--- START ---

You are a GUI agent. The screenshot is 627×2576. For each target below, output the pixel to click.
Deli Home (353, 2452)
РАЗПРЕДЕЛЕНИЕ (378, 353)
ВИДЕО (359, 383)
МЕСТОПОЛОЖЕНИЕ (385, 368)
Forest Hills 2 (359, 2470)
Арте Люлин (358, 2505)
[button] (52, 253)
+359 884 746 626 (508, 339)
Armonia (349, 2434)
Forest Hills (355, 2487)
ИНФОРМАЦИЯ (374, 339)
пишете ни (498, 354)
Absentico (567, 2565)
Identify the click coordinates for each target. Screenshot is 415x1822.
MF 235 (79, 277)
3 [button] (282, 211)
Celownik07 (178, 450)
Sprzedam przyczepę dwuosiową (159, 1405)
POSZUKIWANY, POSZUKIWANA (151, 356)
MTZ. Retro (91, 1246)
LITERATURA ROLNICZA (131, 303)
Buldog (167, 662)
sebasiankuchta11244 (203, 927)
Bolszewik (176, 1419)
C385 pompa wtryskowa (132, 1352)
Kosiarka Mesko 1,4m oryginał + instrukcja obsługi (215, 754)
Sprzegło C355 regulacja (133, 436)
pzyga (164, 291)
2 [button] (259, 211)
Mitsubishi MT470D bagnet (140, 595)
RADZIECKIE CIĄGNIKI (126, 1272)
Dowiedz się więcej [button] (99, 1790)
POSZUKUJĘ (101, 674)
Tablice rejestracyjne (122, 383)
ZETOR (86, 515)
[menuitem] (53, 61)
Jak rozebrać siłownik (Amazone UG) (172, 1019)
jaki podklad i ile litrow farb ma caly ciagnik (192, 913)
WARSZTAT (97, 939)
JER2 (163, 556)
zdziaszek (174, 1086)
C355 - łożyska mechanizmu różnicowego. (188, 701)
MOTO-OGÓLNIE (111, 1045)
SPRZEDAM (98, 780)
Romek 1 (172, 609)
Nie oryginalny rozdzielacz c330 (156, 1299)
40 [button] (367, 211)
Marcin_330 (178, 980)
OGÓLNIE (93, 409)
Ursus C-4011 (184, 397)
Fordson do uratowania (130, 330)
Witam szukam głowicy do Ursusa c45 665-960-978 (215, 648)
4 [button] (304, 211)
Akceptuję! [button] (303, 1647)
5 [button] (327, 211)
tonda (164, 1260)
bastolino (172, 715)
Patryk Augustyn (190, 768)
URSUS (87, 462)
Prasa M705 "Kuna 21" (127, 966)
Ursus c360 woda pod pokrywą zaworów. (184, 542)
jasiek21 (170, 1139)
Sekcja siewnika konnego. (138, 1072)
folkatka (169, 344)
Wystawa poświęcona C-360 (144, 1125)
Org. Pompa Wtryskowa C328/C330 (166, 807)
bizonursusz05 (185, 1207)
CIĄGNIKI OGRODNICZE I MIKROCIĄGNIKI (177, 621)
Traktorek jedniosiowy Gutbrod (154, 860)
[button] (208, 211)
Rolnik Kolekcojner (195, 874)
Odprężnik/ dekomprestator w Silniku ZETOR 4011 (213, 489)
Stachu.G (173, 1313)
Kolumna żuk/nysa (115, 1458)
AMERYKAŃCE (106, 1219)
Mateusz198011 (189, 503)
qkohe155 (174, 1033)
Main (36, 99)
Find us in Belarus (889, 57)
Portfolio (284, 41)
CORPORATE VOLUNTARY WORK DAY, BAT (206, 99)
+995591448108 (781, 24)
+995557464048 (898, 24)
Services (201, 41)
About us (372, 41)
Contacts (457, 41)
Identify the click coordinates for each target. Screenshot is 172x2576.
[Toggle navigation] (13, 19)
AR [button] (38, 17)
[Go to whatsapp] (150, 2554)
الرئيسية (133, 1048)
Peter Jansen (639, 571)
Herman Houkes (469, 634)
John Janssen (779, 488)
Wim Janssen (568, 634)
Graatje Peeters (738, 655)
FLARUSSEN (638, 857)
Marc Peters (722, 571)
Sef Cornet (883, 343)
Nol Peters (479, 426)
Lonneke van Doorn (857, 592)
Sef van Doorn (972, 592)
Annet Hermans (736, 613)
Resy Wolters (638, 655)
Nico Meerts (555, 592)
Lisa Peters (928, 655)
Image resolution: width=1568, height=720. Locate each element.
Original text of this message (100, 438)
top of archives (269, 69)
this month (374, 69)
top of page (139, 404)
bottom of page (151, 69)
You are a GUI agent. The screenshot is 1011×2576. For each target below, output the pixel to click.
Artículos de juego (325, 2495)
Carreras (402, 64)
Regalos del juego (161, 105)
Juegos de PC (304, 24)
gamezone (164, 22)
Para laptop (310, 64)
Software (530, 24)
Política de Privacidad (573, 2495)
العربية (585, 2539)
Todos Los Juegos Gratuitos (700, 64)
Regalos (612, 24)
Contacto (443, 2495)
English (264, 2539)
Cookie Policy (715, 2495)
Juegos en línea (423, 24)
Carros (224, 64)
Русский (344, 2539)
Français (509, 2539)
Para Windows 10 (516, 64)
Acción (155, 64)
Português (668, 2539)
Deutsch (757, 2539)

--- END ---

WHAT IS EXPECTED » Reproduce every entry above line for line, without changing a single character.

TASK RESULT »
You are a GUI agent. The screenshot is 627×2576. For each target below, output the pixel to click.
Deli Home (353, 2452)
РАЗПРЕДЕЛЕНИЕ (378, 353)
ВИДЕО (359, 383)
МЕСТОПОЛОЖЕНИЕ (385, 368)
Forest Hills 2 (359, 2470)
Арте Люлин (358, 2505)
[button] (52, 253)
+359 884 746 626 (508, 339)
Armonia (349, 2434)
Forest Hills (355, 2487)
ИНФОРМАЦИЯ (374, 339)
пишете ни (498, 354)
Absentico (567, 2565)
Identify the click coordinates for each target. Screenshot is 415x1822.
MF 235 (79, 277)
3 [button] (282, 211)
Celownik07 (178, 450)
Sprzedam przyczepę dwuosiową (159, 1405)
POSZUKIWANY, POSZUKIWANA (151, 356)
MTZ. Retro (91, 1246)
LITERATURA ROLNICZA (131, 303)
Buldog (167, 662)
sebasiankuchta11244 (203, 927)
Bolszewik (176, 1419)
C385 pompa wtryskowa (132, 1352)
Kosiarka Mesko 1,4m oryginał + instrukcja obsługi (215, 754)
Sprzegło C355 regulacja (133, 436)
pzyga (164, 291)
2 [button] (259, 211)
Mitsubishi MT470D bagnet (140, 595)
RADZIECKIE CIĄGNIKI (126, 1272)
Dowiedz się więcej [button] (99, 1790)
POSZUKUJĘ (101, 674)
Tablice rejestracyjne (122, 383)
ZETOR (86, 515)
[menuitem] (53, 61)
Jak rozebrać siłownik (Amazone UG) (172, 1019)
jaki podklad i ile litrow farb ma caly ciagnik (192, 913)
WARSZTAT (97, 939)
JER2 (163, 556)
zdziaszek (174, 1086)
C355 - łożyska mechanizmu różnicowego. (188, 701)
MOTO-OGÓLNIE (111, 1045)
SPRZEDAM (98, 780)
Romek 1 (172, 609)
Nie oryginalny rozdzielacz c330 (156, 1299)
40 [button] (367, 211)
Marcin_330 (178, 980)
OGÓLNIE (93, 409)
Ursus C-4011 (184, 397)
Fordson do uratowania (130, 330)
Witam szukam głowicy do Ursusa c45 665-960-978 (215, 648)
4 [button] (304, 211)
Akceptuję! [button] (303, 1647)
5 [button] (327, 211)
tonda (164, 1260)
bastolino (172, 715)
Patryk Augustyn (190, 768)
URSUS (87, 462)
Prasa M705 "Kuna 21" (127, 966)
Ursus c360 woda pod pokrywą zaworów. (184, 542)
jasiek21 (170, 1139)
Sekcja siewnika konnego. (138, 1072)
folkatka (169, 344)
Wystawa poświęcona C-360 (144, 1125)
Org. Pompa Wtryskowa C328/C330 (166, 807)
bizonursusz05 (185, 1207)
CIĄGNIKI OGRODNICZE I MIKROCIĄGNIKI (177, 621)
Traktorek jedniosiowy Gutbrod (154, 860)
[button] (208, 211)
Rolnik Kolekcojner (195, 874)
Odprężnik/ dekomprestator w Silniku ZETOR 4011 (213, 489)
Stachu.G (173, 1313)
Kolumna żuk/nysa (115, 1458)
AMERYKAŃCE (106, 1219)
Mateusz198011 (189, 503)
qkohe155 (174, 1033)
Main (36, 99)
Find us in Belarus (889, 57)
Portfolio (284, 41)
CORPORATE VOLUNTARY WORK DAY, BAT (206, 99)
+995591448108 (781, 24)
+995557464048 (898, 24)
Services (201, 41)
About us (372, 41)
Contacts (457, 41)
Identify the click coordinates for each target. Screenshot is 172x2576.
[Toggle navigation] (13, 19)
AR [button] (38, 17)
[Go to whatsapp] (150, 2554)
الرئيسية (133, 1048)
Peter Jansen (639, 571)
Herman Houkes (469, 634)
John Janssen (779, 488)
Wim Janssen (568, 634)
Graatje Peeters (738, 655)
FLARUSSEN (638, 857)
Marc Peters (722, 571)
Sef Cornet (883, 343)
Nol Peters (479, 426)
Lonneke van Doorn (857, 592)
Sef van Doorn (972, 592)
Annet Hermans (736, 613)
Resy Wolters (638, 655)
Nico Meerts (555, 592)
Lisa Peters (928, 655)
Image resolution: width=1568, height=720. Locate each element.
Original text of this message (100, 438)
top of archives (269, 69)
this month (374, 69)
top of page (139, 404)
bottom of page (151, 69)
You are a GUI agent. The screenshot is 1011×2576. For each target below, output the pixel to click.
Artículos de juego (325, 2495)
Carreras (402, 64)
Regalos del juego (161, 105)
Juegos de PC (304, 24)
gamezone (164, 22)
Para laptop (310, 64)
Software (530, 24)
Política de Privacidad (573, 2495)
العربية (585, 2539)
Todos Los Juegos Gratuitos (700, 64)
Regalos (612, 24)
Contacto (443, 2495)
English (264, 2539)
Cookie Policy (715, 2495)
Juegos en línea (423, 24)
Carros (224, 64)
Русский (344, 2539)
Français (509, 2539)
Para Windows 10 (516, 64)
Acción (155, 64)
Português (668, 2539)
Deutsch (757, 2539)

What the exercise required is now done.